Правда, со стороны моря сюда все-таки могли проникнуть турецкие и венецианские корабли. Но на каждого, кто пытался поближе подплыть к скалистым берегам, обрушивалась ярость ринувшихся в бой лавочников. (Известно ведь, что самое отчаянное сопротивление оказывают почитающие себя беззащитными или праведниками, или теми и иными вместе.) Плохо приходилось неосторожным пиратам. Дело довершали бродячие псы. Они спускались на берег и пожирали уже растерзанные тела.
Именно детские годы подготовили Христофора к будущим подвигам. Как он рос? В объятиях немудреных семейных традиций, черпая познания — поостережемся говорить об образовании или воспитании — в приходской церкви. Ему повезло, он не ведал чумы, не видел властных, победоносных дуче.
Он мягко втягивался в сеть заблуждений и словоблудия своей эпохи.
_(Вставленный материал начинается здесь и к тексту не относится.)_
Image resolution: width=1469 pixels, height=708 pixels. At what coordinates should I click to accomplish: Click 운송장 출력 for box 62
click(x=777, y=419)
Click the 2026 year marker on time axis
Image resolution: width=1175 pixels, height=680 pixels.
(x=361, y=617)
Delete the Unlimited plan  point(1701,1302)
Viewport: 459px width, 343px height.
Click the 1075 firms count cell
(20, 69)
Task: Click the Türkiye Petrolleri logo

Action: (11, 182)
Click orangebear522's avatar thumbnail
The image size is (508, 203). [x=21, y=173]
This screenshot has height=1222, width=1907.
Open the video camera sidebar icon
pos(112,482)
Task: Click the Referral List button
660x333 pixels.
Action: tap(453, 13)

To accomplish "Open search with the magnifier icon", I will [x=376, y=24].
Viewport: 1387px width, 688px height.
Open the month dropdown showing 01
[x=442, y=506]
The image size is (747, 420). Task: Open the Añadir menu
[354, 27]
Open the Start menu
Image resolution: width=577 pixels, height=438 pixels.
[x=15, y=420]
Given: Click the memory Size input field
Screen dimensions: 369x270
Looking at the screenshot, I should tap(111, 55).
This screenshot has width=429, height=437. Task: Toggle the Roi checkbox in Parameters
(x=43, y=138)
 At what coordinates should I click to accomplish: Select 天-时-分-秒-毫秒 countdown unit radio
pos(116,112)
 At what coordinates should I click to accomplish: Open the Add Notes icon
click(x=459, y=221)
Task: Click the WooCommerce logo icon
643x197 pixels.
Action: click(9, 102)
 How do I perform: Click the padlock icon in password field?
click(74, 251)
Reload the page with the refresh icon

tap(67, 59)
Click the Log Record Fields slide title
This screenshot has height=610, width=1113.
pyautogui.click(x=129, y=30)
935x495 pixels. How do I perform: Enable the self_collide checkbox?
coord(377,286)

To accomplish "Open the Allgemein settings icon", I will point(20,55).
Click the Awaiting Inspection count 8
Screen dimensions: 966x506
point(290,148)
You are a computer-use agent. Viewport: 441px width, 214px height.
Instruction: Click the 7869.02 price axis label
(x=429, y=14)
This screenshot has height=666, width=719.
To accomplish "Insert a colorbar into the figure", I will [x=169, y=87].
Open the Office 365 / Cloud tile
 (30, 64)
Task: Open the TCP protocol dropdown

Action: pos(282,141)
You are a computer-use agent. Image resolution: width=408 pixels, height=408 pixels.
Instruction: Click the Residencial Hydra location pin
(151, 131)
А та вкрадчиво готовила его к убогой кабале благоразумия.
Священник, падре Фризон, дождливым зимним днем, наскоро прочитав привычную молитву и щедро наделив детишек тумаками, принимался за рассказы об огненных драконах у адских врат, о вечных (вечных! вечных!) муках. Или расписывал доброту Христа, да так, словно речь шла об его собственном богатом и влиятельном дядюшке, которым так приятно похвалиться.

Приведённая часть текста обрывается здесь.